Mendengarnya, ingatanku kembali berpilin tentang perahu yang melaju.
Tentang keajaiban hidup, pencarian akan persahabatan, cinta dan cita. Lama,
memendamnya sendiri, hingga muncul sejuta prasangka.
Mendendangkannya, keterpaksaan berubah menjadi kesetiaan tanpa batas. Tiada
lagi yang mampu halangi diri tuk mencintai semua angan bahkan keresahan yang
tak berkesudahan.
Semua angan ini karena cinta.
Semua keresahan ini karena cinta.
Semua kesepakatan ini karena cinta.
Semua rasa ini, bahagia, kecewa, sedih, bangga, disebabkan dari cinta, oleh
cinta, karena cinta.
Cinta akan tanggung jawab. Cinta akan setiap amanah yang mengelilingi
pundak. Dan lebih dari itu, cinta akan ketetapan-Nya, atas takdir hidup yang
tak mudah ditebak.
Cinta membawa kami mendendangkan lagu sendu tanpa ragu. Tanpa mau tahu
betapa menyedihkan orang memandang.
Cinta menjanjikan kami akan sebuah pertemuan, yang rasa-rasa kami tak mampu
membayangkan.
Cinta mengantarkan kami akan sebuah perpisahan, yang rasa-rasa tak dapat
kami tolak.
Terima kasih telah menjadi bagian dari cinta. Menjadi potongan cerita cinta
yang merekat.
Terima kasih atas setiap rasa dan asa. Terima kasih mbak Limeng.
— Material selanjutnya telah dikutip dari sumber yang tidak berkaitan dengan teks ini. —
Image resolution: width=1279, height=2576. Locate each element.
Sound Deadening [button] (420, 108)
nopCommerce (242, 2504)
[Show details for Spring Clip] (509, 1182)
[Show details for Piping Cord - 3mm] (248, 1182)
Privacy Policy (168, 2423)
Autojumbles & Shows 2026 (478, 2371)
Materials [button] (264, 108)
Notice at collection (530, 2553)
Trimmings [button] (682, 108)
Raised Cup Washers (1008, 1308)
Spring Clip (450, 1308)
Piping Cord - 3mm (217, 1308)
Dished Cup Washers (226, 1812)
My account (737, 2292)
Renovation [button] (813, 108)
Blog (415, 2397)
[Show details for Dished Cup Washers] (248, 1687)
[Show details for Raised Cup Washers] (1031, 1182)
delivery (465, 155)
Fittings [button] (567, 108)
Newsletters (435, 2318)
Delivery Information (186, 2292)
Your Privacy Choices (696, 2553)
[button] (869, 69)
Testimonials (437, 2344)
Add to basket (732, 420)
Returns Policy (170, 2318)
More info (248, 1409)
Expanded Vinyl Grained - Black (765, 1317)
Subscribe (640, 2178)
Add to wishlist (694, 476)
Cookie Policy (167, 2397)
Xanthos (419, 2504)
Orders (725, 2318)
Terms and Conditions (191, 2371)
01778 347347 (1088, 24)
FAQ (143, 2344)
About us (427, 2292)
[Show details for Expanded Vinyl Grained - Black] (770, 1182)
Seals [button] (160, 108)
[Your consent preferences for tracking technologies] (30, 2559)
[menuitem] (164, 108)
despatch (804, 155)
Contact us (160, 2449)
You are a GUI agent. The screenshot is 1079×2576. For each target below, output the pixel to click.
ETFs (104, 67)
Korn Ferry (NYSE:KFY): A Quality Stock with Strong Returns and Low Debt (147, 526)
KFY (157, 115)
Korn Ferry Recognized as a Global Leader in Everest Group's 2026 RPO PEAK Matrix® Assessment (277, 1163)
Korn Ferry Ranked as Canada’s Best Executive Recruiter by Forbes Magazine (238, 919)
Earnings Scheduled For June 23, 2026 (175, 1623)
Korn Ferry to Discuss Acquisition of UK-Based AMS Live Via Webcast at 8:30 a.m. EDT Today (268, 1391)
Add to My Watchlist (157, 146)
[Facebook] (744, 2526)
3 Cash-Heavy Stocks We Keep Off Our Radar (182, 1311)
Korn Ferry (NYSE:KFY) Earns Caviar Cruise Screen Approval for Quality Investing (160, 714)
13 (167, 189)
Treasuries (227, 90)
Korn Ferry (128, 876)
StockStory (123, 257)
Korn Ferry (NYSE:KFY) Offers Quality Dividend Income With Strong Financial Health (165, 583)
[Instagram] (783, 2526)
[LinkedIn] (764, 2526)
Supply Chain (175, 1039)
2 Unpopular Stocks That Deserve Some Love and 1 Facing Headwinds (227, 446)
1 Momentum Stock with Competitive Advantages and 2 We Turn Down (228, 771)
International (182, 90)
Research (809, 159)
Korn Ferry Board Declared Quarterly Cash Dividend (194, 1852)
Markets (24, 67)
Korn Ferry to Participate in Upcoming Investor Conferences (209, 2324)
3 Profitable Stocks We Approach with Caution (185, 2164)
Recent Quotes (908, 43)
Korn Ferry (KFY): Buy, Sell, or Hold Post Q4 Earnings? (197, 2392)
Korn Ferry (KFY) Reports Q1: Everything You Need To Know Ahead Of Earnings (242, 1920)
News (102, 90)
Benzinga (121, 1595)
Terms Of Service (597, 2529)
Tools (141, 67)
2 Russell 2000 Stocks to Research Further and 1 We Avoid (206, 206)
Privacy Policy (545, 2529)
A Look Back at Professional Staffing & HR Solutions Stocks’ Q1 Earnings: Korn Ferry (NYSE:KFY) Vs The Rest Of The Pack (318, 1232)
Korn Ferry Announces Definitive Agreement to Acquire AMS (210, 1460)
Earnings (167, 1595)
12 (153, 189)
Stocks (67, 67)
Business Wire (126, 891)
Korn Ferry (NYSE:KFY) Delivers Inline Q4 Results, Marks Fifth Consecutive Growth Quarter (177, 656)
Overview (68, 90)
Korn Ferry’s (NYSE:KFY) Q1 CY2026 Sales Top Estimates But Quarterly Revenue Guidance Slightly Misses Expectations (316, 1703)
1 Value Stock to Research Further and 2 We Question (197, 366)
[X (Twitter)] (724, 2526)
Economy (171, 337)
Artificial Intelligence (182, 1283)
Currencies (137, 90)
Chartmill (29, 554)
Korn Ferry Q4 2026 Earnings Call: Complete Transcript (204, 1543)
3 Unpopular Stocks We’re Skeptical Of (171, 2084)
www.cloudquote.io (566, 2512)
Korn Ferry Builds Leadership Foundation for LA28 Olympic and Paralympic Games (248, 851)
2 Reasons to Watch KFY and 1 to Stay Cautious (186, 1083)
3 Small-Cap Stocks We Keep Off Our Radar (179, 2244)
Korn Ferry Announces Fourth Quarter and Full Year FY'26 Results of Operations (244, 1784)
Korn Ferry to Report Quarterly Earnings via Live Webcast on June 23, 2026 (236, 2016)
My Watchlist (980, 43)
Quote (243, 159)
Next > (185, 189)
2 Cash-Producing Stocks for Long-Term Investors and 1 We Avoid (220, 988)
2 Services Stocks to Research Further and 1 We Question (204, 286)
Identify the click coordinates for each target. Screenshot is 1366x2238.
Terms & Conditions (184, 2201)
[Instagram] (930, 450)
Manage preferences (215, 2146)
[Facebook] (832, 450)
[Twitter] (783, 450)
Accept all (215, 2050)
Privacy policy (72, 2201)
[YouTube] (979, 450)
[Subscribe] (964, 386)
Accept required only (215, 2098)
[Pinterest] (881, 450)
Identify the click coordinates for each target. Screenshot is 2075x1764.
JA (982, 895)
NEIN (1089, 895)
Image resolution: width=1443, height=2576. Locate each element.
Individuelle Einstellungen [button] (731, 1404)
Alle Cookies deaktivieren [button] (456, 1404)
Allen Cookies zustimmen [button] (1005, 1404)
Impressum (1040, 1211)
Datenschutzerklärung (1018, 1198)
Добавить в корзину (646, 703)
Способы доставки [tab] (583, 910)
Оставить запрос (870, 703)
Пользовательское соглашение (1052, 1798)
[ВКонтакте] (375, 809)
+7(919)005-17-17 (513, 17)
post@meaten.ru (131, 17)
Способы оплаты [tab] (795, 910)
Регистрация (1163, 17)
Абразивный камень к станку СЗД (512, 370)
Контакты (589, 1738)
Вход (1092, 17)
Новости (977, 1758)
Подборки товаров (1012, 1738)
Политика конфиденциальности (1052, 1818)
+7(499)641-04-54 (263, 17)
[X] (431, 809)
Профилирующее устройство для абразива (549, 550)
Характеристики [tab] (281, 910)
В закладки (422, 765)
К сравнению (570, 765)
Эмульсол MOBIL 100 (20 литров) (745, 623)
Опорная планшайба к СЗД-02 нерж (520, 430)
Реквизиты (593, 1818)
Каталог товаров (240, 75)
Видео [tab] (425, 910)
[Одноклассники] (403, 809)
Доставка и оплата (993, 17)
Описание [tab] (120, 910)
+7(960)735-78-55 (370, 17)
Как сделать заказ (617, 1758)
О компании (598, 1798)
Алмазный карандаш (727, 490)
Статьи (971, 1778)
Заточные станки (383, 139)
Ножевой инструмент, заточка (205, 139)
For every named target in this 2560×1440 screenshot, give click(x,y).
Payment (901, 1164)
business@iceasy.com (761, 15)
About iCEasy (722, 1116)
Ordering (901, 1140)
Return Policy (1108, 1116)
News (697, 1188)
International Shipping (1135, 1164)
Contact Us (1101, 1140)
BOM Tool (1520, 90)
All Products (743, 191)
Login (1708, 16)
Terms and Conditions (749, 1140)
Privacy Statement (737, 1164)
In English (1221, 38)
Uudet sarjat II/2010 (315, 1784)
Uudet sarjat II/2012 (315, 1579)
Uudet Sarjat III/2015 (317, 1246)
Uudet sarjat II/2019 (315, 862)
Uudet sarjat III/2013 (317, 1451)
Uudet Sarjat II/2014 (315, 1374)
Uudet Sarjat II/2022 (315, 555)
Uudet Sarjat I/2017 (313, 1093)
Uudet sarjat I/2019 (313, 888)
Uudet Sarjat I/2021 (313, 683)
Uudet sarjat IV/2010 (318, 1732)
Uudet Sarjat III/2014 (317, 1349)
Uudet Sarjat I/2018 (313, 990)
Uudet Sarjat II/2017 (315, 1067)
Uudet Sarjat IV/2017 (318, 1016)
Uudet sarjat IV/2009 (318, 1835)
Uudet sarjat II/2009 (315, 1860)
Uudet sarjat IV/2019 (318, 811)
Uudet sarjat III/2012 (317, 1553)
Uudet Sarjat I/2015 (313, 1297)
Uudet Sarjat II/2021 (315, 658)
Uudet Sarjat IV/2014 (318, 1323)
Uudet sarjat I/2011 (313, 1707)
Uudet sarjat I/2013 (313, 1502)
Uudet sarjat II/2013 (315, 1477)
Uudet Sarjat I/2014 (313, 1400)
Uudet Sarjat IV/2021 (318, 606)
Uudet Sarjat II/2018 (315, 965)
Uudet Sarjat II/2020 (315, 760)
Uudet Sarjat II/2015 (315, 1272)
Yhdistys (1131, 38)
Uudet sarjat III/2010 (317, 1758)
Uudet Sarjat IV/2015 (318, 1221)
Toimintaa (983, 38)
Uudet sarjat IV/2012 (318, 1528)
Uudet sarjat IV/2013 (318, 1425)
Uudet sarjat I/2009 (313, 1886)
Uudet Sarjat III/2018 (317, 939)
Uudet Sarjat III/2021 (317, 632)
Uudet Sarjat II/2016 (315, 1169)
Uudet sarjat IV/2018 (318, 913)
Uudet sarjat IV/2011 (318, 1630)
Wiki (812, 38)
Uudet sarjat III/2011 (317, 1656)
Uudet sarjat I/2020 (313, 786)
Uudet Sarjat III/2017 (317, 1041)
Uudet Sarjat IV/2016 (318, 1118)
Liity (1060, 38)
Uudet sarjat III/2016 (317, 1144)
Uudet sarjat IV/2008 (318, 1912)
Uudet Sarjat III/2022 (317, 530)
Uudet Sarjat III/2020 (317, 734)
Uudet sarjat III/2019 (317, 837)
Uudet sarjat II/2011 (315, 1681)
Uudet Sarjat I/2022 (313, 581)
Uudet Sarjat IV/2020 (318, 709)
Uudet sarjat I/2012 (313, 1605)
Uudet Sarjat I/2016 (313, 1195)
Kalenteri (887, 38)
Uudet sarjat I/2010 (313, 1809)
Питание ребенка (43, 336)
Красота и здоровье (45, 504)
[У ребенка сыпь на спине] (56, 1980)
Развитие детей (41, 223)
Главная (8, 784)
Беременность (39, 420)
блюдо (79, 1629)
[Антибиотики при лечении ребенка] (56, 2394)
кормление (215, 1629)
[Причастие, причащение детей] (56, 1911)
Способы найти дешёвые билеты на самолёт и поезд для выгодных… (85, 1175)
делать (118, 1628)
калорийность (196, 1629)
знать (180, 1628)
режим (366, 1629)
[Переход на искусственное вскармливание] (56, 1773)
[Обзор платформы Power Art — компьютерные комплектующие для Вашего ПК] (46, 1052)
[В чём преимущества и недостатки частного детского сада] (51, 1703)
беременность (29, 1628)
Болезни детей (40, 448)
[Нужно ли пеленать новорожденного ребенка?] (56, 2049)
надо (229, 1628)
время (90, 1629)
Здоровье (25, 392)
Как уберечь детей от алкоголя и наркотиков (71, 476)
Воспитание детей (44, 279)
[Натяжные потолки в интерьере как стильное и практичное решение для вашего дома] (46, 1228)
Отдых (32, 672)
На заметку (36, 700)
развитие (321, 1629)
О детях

Terima kasih telah menjadi kakak yang mengayomi, Ibu yang menyayangi, Nenek
yang pemurah.
Terima kasih atas setiap detik yang kau habiskan bersama kami.
Terima kasih atas setiap koin yang kau sakukan pada kami
Terima kasih atas setiap penjelasan hidup yang kami sendiri tak mudah tuk
mengerti.
Terima kasih telah mengajari kami tentang “hati yang cantik”.
Terima kasih kepada Ibu mba, yang telah melahirkan mba.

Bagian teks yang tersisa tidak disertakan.